Aku memeluk perasaan hangat dan ceria itu, lalu menyeringai pada Sir Celes. “Kau sungguh luar biasa!”
“Eh?” Dia berkedip.
“Aku hanya perlu melihatmu tersenyum, dan aku langsung bersemangat! Kau seperti matahari, Sir Celes. Cerah dan hangat. Bersamamu membuatku bahagia.”
Sir Celes mengeluarkan suara kaget saat aku meraih tangannya. Tangan dan jari-jarinya keras dan kuat, tidak seperti tanganku. Tangan itu terlatih untuk memegang pedang.
“Tangan ini melindungi banyak orang,” kataku. “Termasuk aku.”
Itu adalah pikiran yang lucu, tetapi membahagiakan.
“Lucia, aku…!” Sir Celes memulai — tepat saat bel berdentang menandai jam pertama siang hari.
“Oh tidak! Itu bel sore!” teriakku, menyela apa pun yang hendak dikatakannya. Aku tak sanggup terlambat ke kantor. “Maaf, Sir Celes, aku tahu kau bicara sesuatu, tapi aku harus kembali bekerja. Lain kali saja, ya?”
Mendengar kata-kataku yang penuh penyesalan, Sir Celes tersenyum dan menggelengkan kepalanya. “Tidak, itu bukan sesuatu yang penting. Tidak… sungguh…”
Sambil cepat-cepat merapikan diri, aku berkata, “Benarkah? Baiklah, kalau begitu aku permisi dulu. Aku benar-benar harus pergi. Semoga sukses dengan pekerjaanmu, Sir Celes!” Sambil melambaikan tangan, aku pun berlari.

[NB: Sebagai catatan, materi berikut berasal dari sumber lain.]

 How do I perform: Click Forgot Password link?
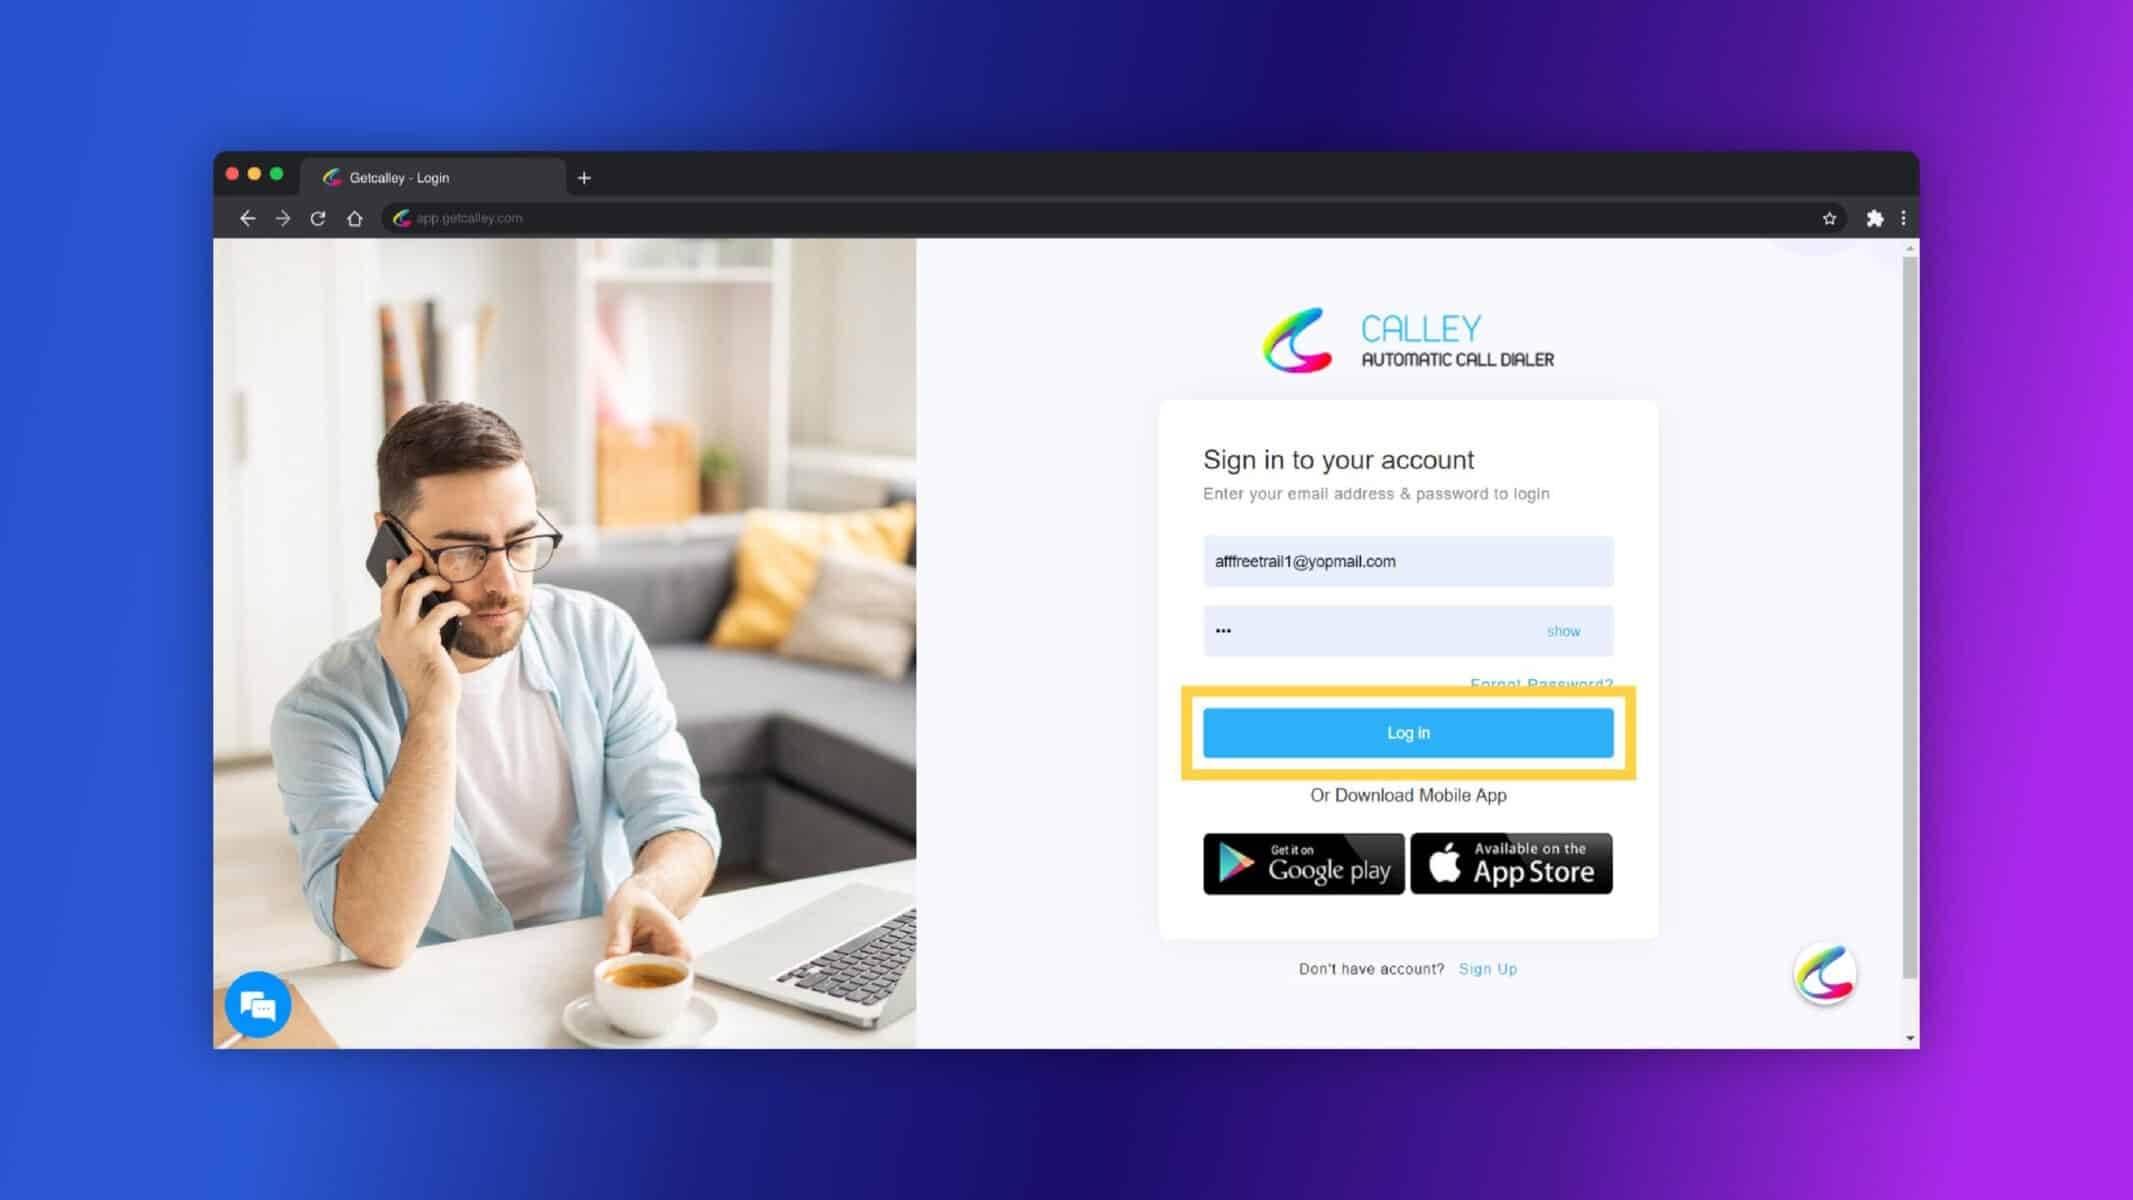(1541, 683)
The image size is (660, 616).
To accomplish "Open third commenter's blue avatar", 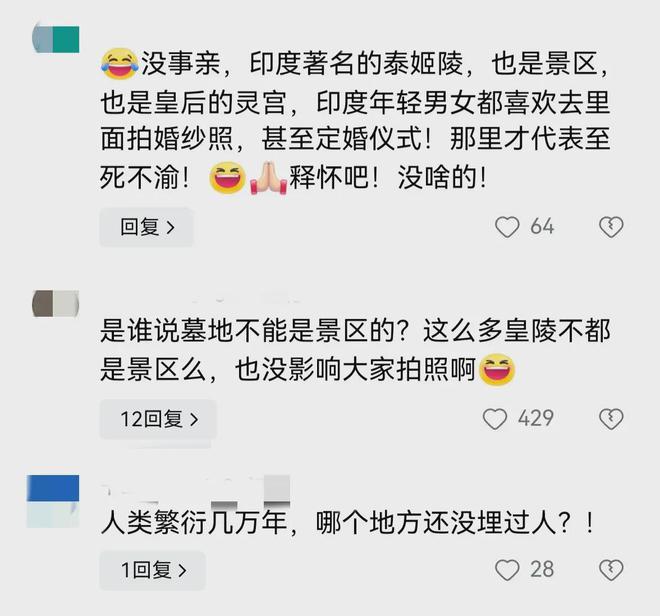I will 53,501.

Aku harus bekerja keras, seperti Sir Celes yang bekerja keras. Aku tidak mau dipermalukan saat kita bertemu lagi nanti!
◆ ◆ ◆
Beberapa hari kemudian, Jeanne berkomentar bahwa latihan Resimen Ketiga akhir-akhir ini menjadi sangat ketat. Rupanya, kapten Resimen Ketiga, Pembunuh Naga, mengatakan bahwa mereka menjadi lemah, jadi dia akan melatih mereka seperti pemula.
Ya ampun. Kuharap Sir Celes baik-baik saja. Latihannya sudah terdengar cukup berat sebelumnya. Kalau lebih berat lagi, apa dia akan kesulitan mencari waktu untuk makan siang di halaman belakang?

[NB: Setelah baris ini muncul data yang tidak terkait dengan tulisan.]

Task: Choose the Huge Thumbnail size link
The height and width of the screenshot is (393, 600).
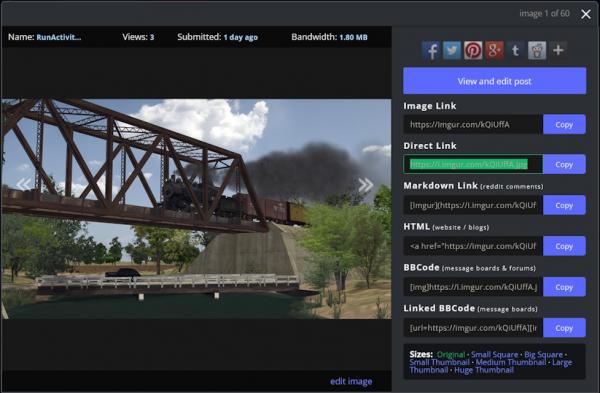Action: click(484, 370)
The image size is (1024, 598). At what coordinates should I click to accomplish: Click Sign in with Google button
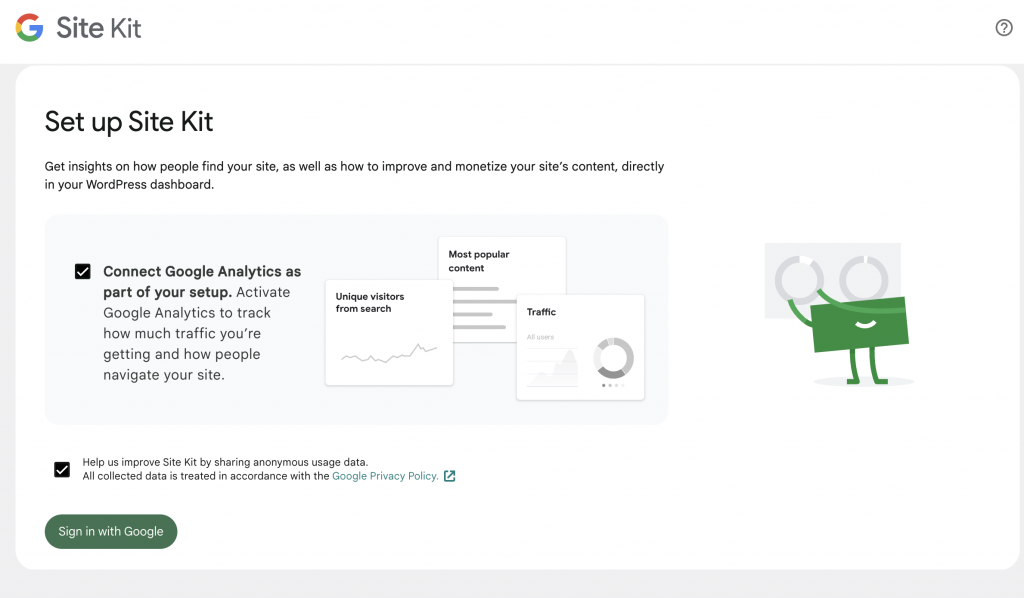click(x=111, y=531)
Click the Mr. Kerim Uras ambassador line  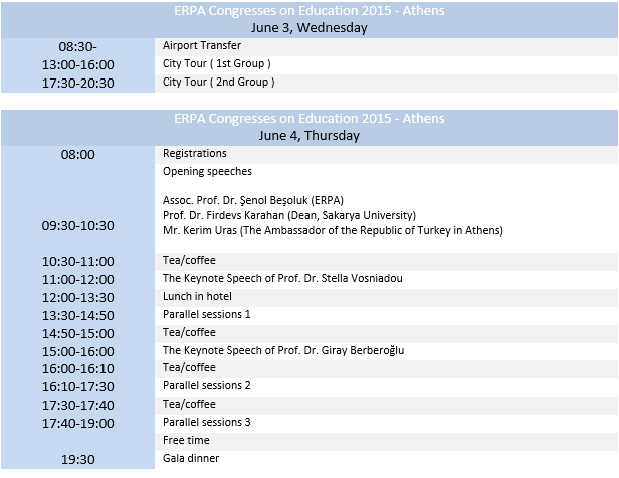pos(332,230)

Andai saja matahari muncul! Aku menatap langit kelabu yang mendung dengan kesal. Andai awan-awan itu menghilang dan langit biru tampak, aku pasti bisa bertemu lagi dengan pria berwajah cerah itu. Aku harus memberinya imbalan atas kerja kerasnya saat kita bertemu lagi nanti.
Setelah memutuskan, aku kembali mengalihkan pandanganku ke pekerjaanku sendiri di depanku.
Saya juga bekerja keras, Tuan Celes! Jangan menyerah!